** Begin Material shown **
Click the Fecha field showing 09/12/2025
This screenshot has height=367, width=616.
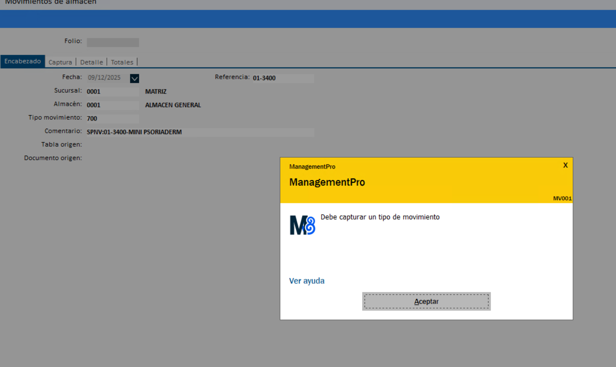pos(107,78)
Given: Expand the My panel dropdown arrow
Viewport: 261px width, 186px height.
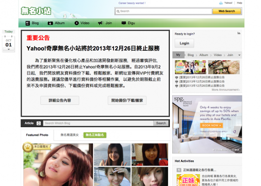Looking at the screenshot, I should 239,55.
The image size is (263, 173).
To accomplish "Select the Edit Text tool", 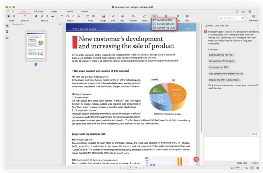I will pyautogui.click(x=25, y=16).
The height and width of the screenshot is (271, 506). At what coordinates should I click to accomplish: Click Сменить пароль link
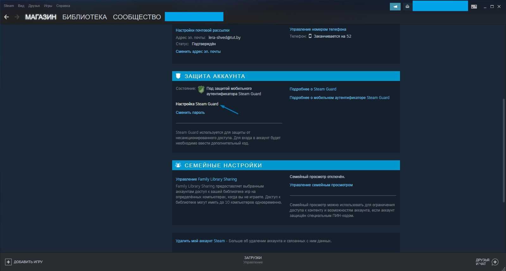(x=190, y=113)
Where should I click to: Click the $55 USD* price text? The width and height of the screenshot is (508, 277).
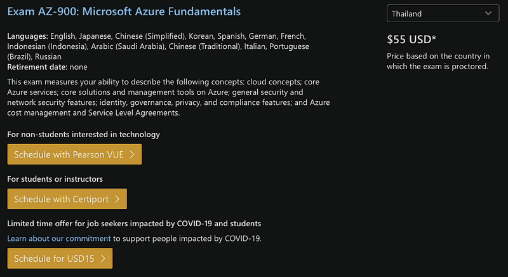pos(411,39)
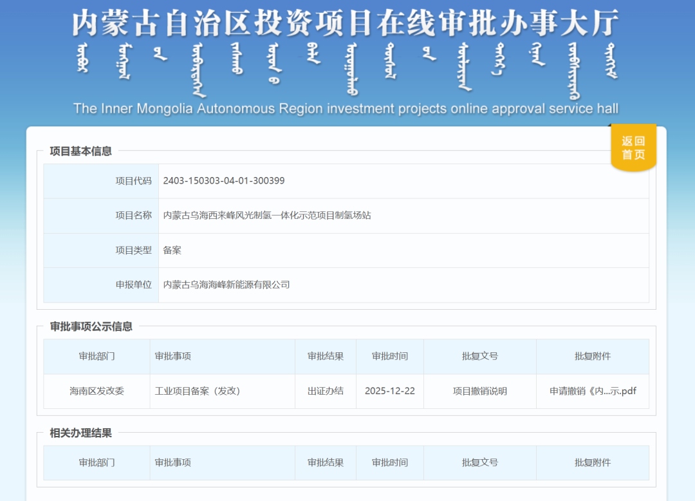
Task: Select the 批复文号 column header
Action: 480,357
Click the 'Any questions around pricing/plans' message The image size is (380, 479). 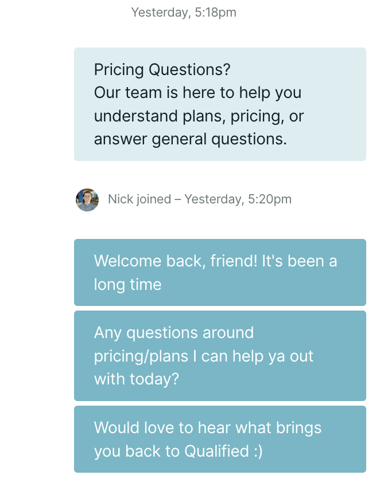pos(220,356)
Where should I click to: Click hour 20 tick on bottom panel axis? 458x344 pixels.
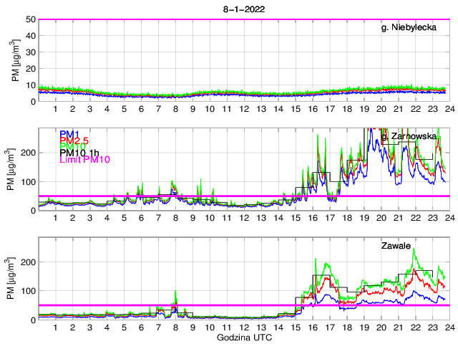[381, 327]
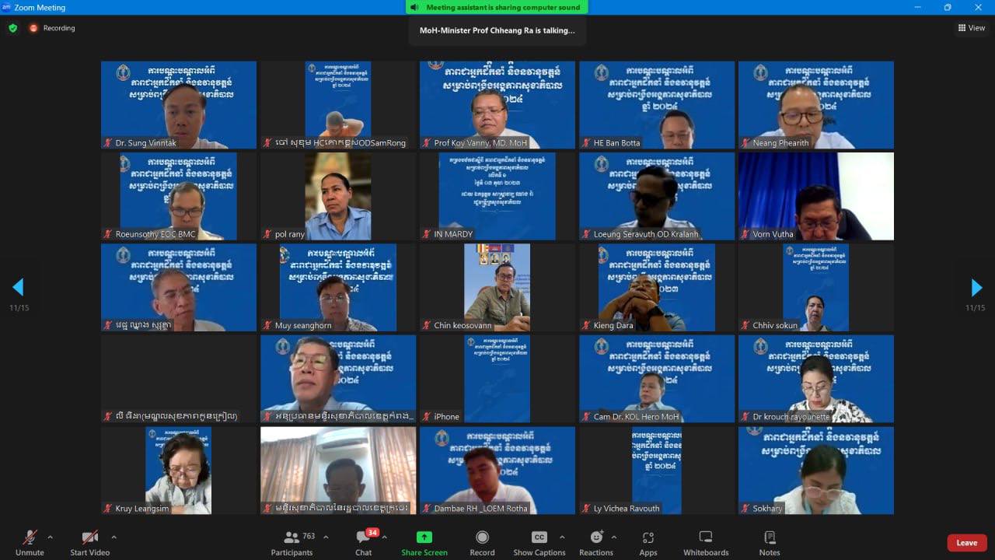Expand audio options arrow beside Unmute

[x=51, y=537]

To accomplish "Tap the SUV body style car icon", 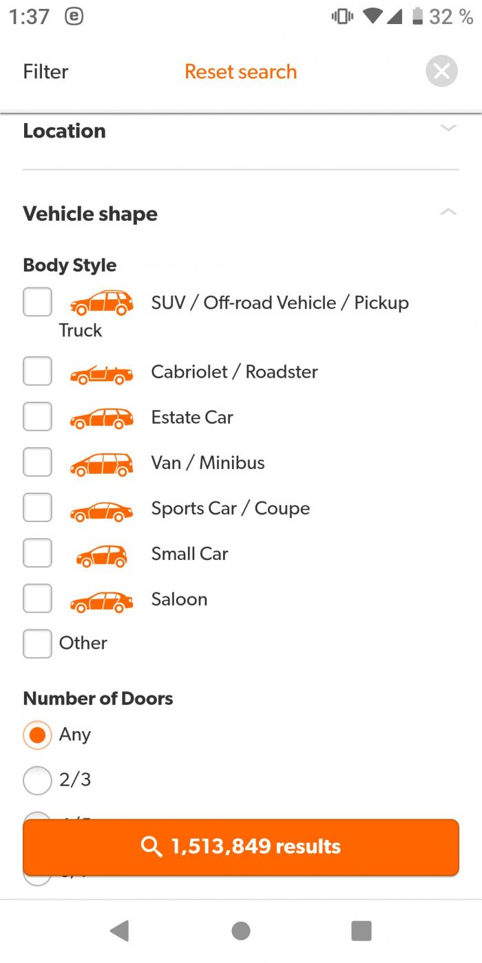I will click(x=101, y=303).
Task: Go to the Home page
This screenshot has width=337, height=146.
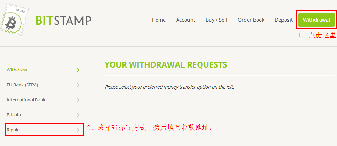Action: coord(159,20)
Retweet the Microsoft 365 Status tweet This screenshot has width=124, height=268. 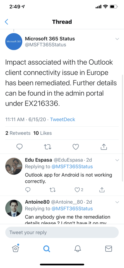pyautogui.click(x=48, y=147)
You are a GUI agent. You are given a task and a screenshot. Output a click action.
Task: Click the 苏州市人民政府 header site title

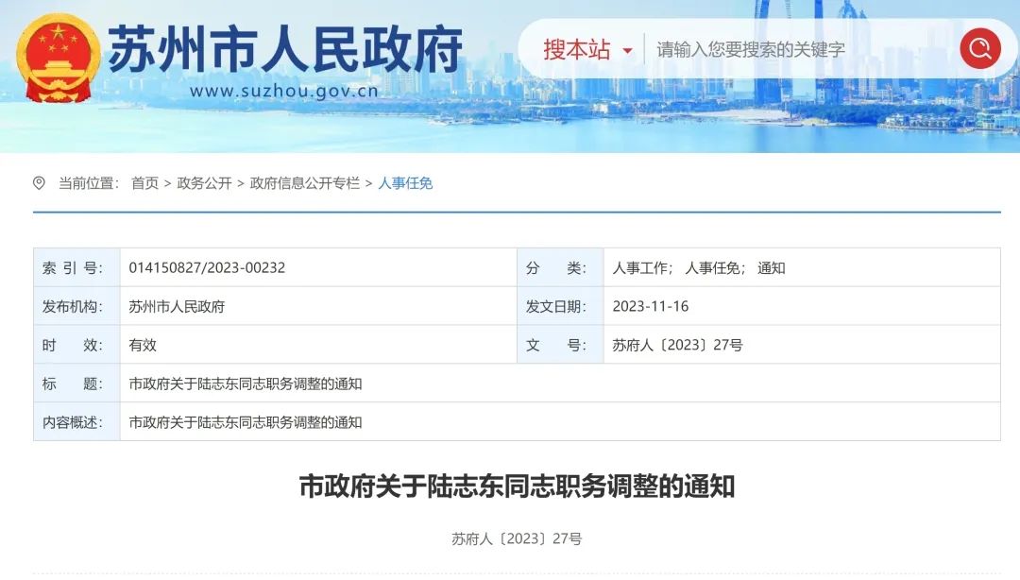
** End Material shown **
▶ _Task objective_
Collect every line above that contains the word "panel" and copy each one in full.

▶ _Answer for this exercise_
Given: Expand the My panel dropdown arrow
Where should I click to: Click hour 20 tick on bottom panel axis? 458x344 pixels.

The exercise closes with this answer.